Felicity turned a shoulder to her uncle and laid a hand on Alfred’s arm, its trembling betraying her apparent composure. Alfred’s eyes were the only still point in her suddenly tilting world, and she felt as dizzy as she had when she first heard the will was false. “I—I do not understand.”

“No matter what choice you made, to marry or no, the baron ensured that the power of the title would rest in you.” Alfred slipped an arm around her waist; Felicity leaned into his embrace, and Alfie roared with joy.

“My mother was forever telling me I would be exalted above all the other debutantes.” Felicity shook her head. “Mama would have thought saving the title was all that was wonderful, but it seems to have been nothing but a source of pain and trouble. I do not know that it means anything to me, in truth.”

“Perhaps you honor your mother, then, by allowing it. Perhaps somewhere down your father’s line was a relation such as you, a woman of purpose who was fierce, protective, nurturing, and bright,” Alfred said. “In continuing the title, you do so for her. Only think, your firstborn son will carry on this legacy from your line.”
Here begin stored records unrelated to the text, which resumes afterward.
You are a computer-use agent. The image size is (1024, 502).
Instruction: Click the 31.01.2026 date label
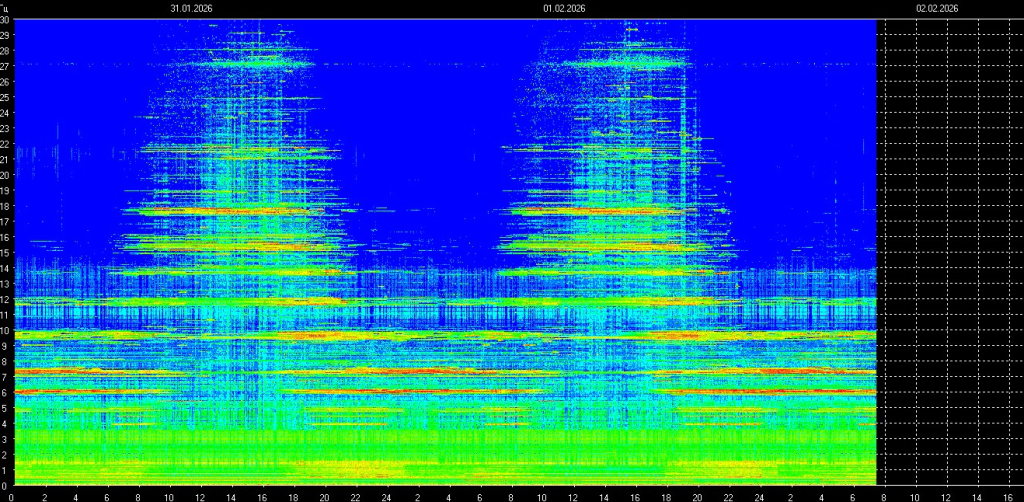[x=191, y=8]
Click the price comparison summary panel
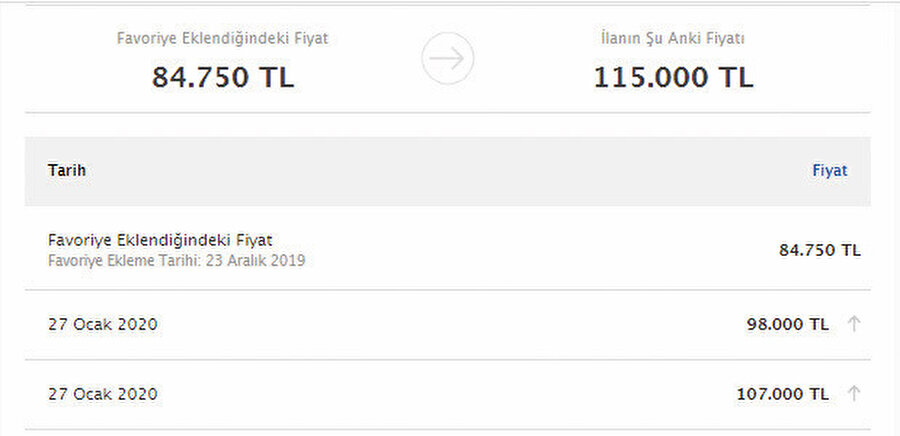The width and height of the screenshot is (900, 436). [448, 59]
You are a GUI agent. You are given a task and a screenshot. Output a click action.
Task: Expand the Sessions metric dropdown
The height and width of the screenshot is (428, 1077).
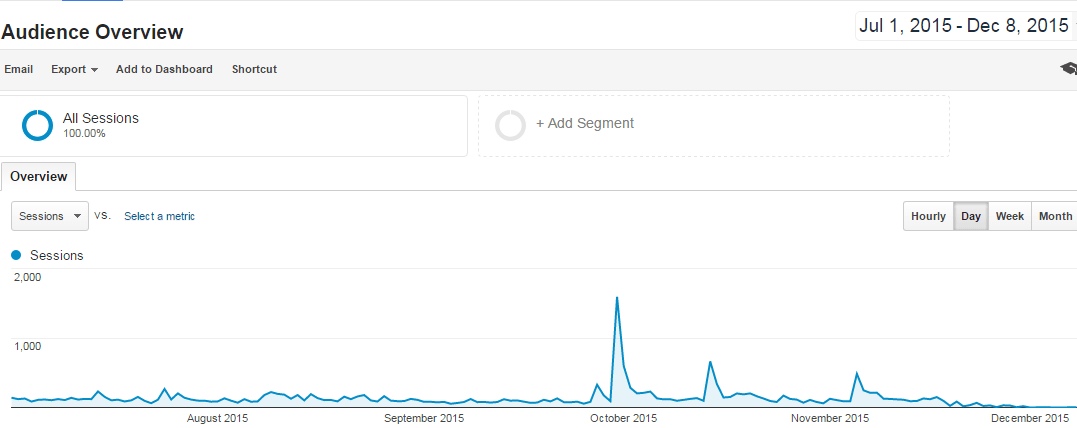point(49,216)
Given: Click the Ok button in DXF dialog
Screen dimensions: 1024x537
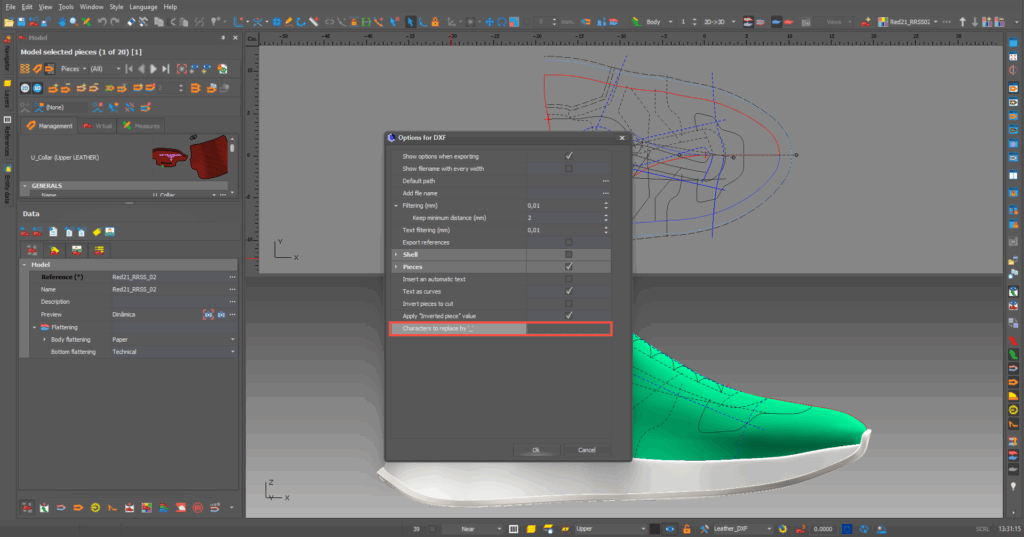Looking at the screenshot, I should tap(536, 450).
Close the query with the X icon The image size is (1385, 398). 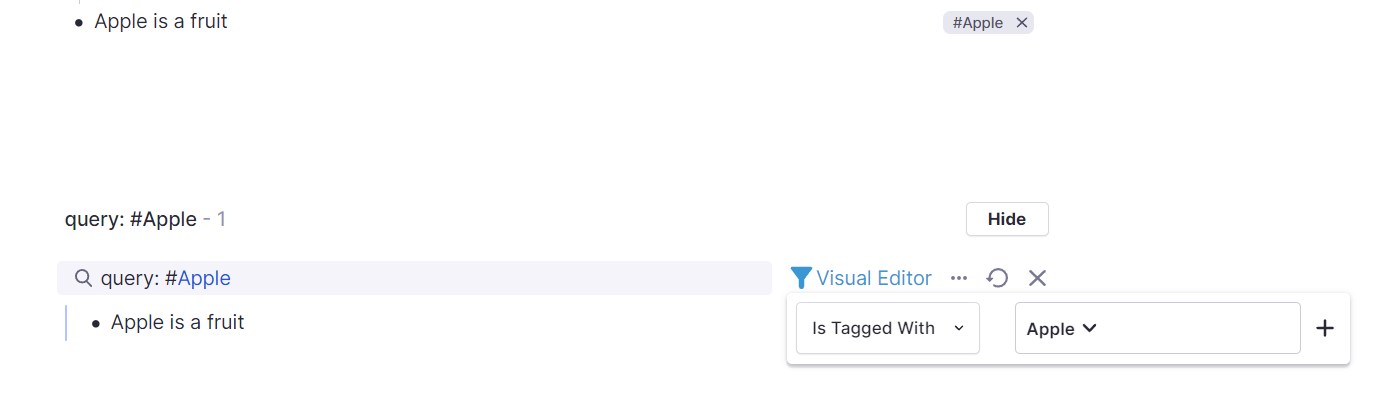coord(1037,278)
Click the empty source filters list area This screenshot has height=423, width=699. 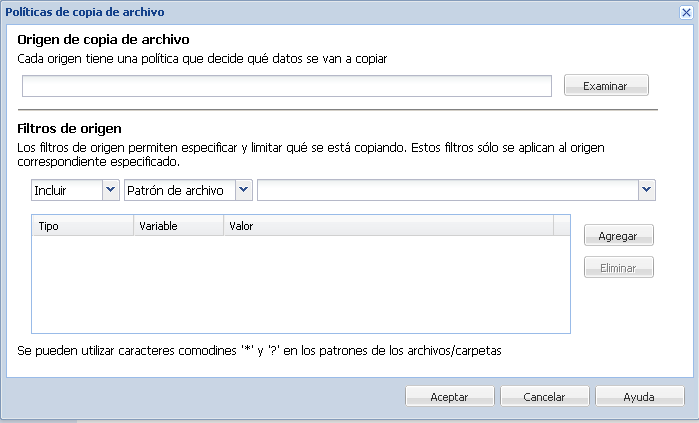click(300, 284)
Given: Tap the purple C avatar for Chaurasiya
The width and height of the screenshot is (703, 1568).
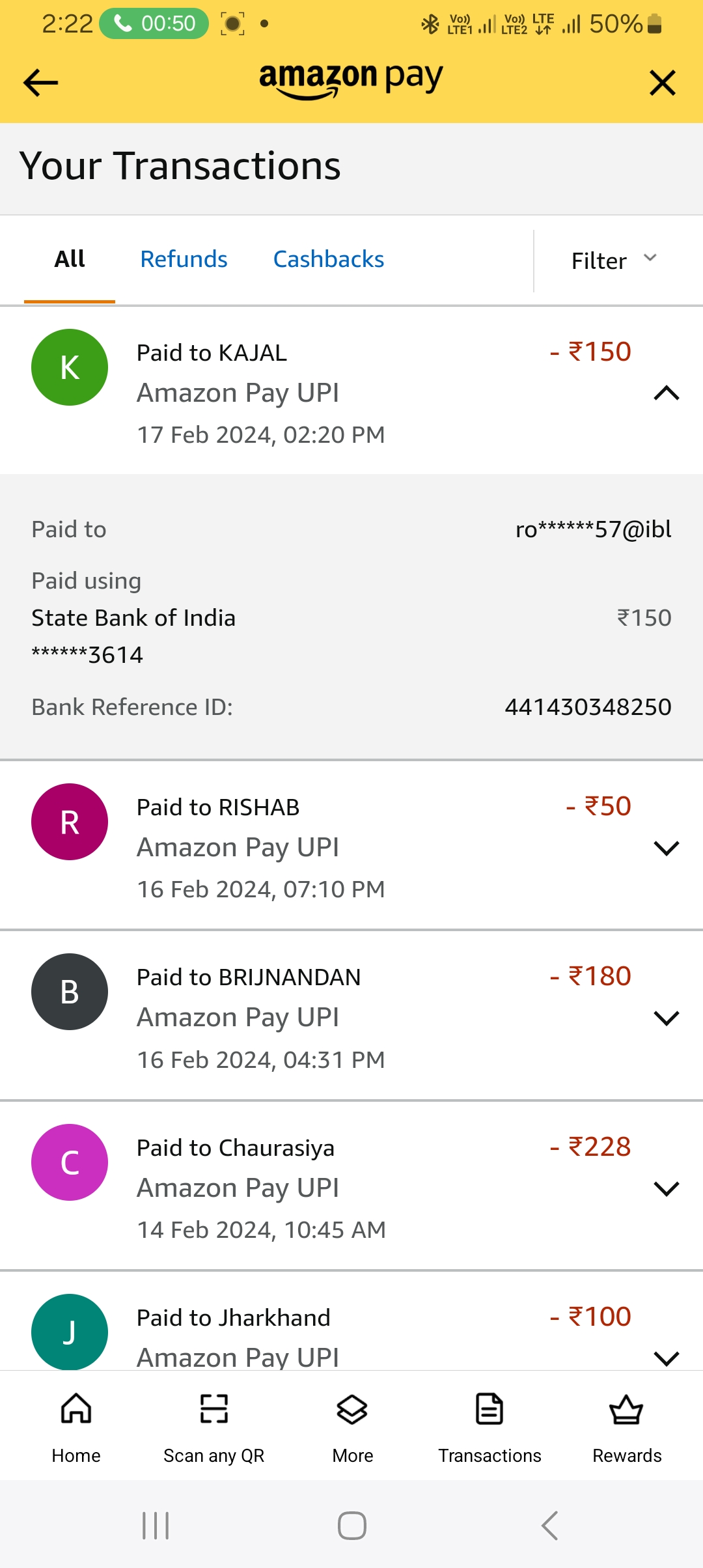Looking at the screenshot, I should coord(70,1162).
“No.” Felicity turned to face her uncle and the onlookers. “My daughter. My firstborn daughter will be the Baroness Templeton. The title in my gift will continue only in the female line from this day forward.”
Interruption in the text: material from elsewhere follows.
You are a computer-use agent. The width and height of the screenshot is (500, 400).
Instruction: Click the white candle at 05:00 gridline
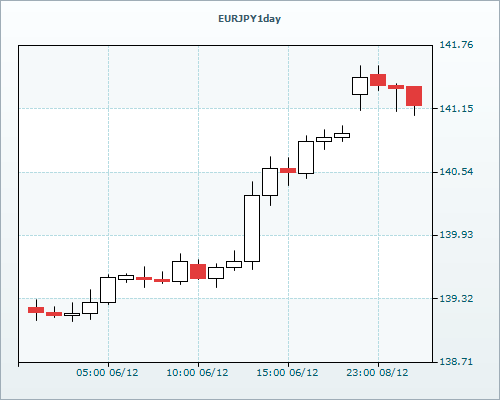108,290
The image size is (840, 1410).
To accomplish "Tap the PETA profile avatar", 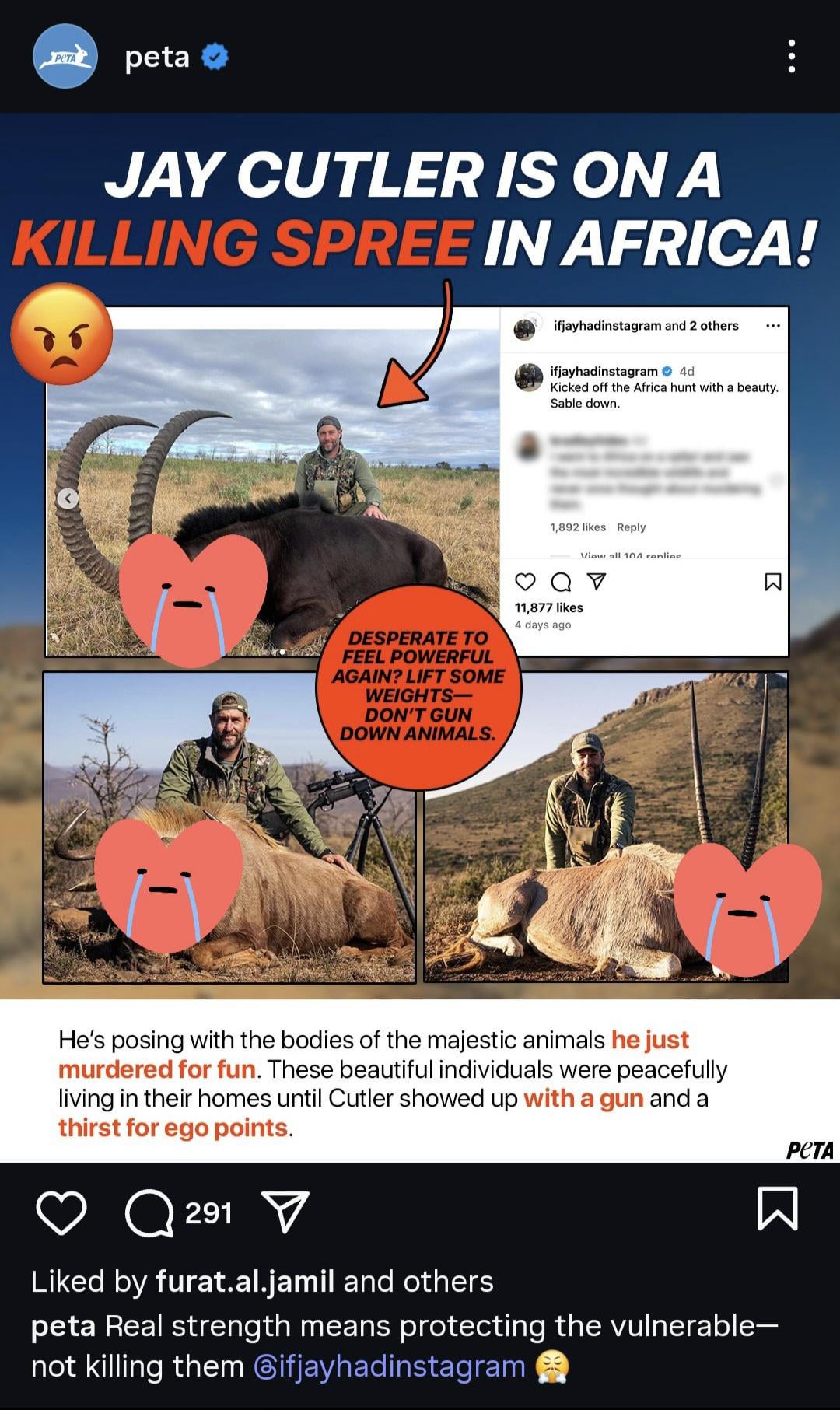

“It will be as you say,” Alfred said before one and all, before whispering for her ears only, “and in actual fact, she will be our daughter.”

“That cannot be legal,” Ezra blustered.

“As a soon-to-be peeress of the realm, I would say my cousin’s word was beyond law,” Cecil piped up.

“None of us are above the law,” Purcell protested.

“As to that…” Alfred nodded to the guards, who then swarmed through the room. The King’s guard entered the ballroom without fanfare and laid hands on Ezra Purcell. “You’ll find the punishment for fraud is quite heavy, but not less than the crime of seeking to ruin a young lady’s life and her bloodline through her.” A smattering of applause accompanied a snarling and shouting Purcell on his way to justice as the guards dragged him away.

Alfred turned to her. “Before we were so rudely interrupted, you mentioned something about the next dance?”

“I believe it is a waltz. Would you do me the honor?”

“Would you do me an even greater honor?” He dropped to one knee before her, and yet another gasp flew through the gathering. Felicity saw the Viscountess Montague swooning with joy; the dowagers, as one, raised their lorgnettes. She hoped the wallflowers gained a heroine; the debutantes, a new dream; and the suitors, a new nightmare.

Alfred looked up at her, her whole future laid before her in his loving gaze. “Long ago, I swore to leave my heart to fate. I swore none would do but my own true love. Far and wide I traveled, and all the while, the one whom fate decreed would take my heart into the finest, most loving care was here, at home, in England.” Whisperers informed the room at large that their lands marched at the Surrey border. “I have searched for you everywhere, Felicity.” Tuts met the evidence they were on familiar terms. “I hope I am to be found. Found in your heart, found in your soul, by you, my one and only. The only one for me.” He opened his palm; on it rested a beautiful ring, with four stones set in a silver band. “I offer this as a symbol of my pledge to revere you above all others, as a symbol that our joined lives will shine as brightly as these gems. Do tell me you accept my troth and consent to be my wife.”

In a heartbeat, all her doubts dissipated, and all her dreams were fulfilled. In her imminent acquiescence, she found power and possibility and the surety of promises that would be honored for a lifetime. “I accept,” Felicity said. “Alfred.”